Die neue Plattform soll darüber hinaus dazu beitragen, die Transparenz der Leistung von einzelnen Produktionsmaschinen bis hin zur Gesamtanlage zu erhöhen. Sie kann auch die Rückverfolgbarkeit von Produktionsprozessen sowie die Analyse und Prognose von Produktionsleistung und -qualität besser abbilden.

ZF greift hier auf wertvolle Erfahrungen aus der laufenden Zusammenarbeit mit Microsoft und PwC Deutschland zurück. Die drei Unternehmen transformieren Produktionsprozesse und Arbeitsabläufe mithilfe der Microsoft-Azure-Infrastruktur, Daten und IoT-Diensten, um die Digital Manufacturing Platform (DMP) von ZF aufzubauen. Sie hilft dabei, die Fertigung flexibler und effizienter zu machen.
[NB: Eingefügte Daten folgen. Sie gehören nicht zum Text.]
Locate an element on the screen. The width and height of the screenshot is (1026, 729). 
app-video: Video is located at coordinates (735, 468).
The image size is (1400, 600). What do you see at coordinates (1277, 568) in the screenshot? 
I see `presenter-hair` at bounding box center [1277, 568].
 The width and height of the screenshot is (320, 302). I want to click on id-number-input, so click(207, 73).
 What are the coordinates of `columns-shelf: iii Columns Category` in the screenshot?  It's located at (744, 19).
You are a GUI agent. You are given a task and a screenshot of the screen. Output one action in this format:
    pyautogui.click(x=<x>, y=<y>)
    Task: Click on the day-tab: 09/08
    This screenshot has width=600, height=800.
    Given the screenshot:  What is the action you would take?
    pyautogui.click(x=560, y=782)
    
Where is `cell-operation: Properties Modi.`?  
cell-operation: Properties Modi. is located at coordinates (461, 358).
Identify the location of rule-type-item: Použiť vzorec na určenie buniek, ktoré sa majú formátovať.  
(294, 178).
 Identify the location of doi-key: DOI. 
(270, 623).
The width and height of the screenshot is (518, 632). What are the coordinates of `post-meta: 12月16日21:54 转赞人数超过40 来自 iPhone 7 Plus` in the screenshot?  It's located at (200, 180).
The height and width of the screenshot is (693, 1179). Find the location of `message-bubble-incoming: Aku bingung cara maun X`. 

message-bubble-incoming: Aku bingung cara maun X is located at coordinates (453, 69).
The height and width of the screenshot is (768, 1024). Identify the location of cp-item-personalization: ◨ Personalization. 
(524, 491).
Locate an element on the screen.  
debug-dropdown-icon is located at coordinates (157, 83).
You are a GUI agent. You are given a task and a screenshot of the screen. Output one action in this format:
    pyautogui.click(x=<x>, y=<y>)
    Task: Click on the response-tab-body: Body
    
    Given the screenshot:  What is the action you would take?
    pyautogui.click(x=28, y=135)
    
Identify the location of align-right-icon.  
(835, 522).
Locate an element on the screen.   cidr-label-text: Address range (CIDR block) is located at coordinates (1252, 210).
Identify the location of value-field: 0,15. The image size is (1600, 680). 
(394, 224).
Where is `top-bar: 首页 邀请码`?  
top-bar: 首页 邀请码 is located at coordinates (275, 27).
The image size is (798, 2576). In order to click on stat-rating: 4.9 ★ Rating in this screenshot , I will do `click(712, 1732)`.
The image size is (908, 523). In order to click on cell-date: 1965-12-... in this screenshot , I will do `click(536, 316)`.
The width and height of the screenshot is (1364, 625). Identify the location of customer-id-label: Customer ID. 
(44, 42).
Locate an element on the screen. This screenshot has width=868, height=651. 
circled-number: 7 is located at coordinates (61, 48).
Das Projekt ermöglicht ZF unter anderem, Umbaukosten zu senken, Lagerbestände zu optimieren sowie die Leistung und Qualität zu verbessern. Nach dem erfolgreichen Abschluss des DMP-Pilotprojekts im norddeutschen Werk Diepholz plant ZF, die Plattform an allen rund 200 ZF-Produktionsstätten weltweit einzusetzen.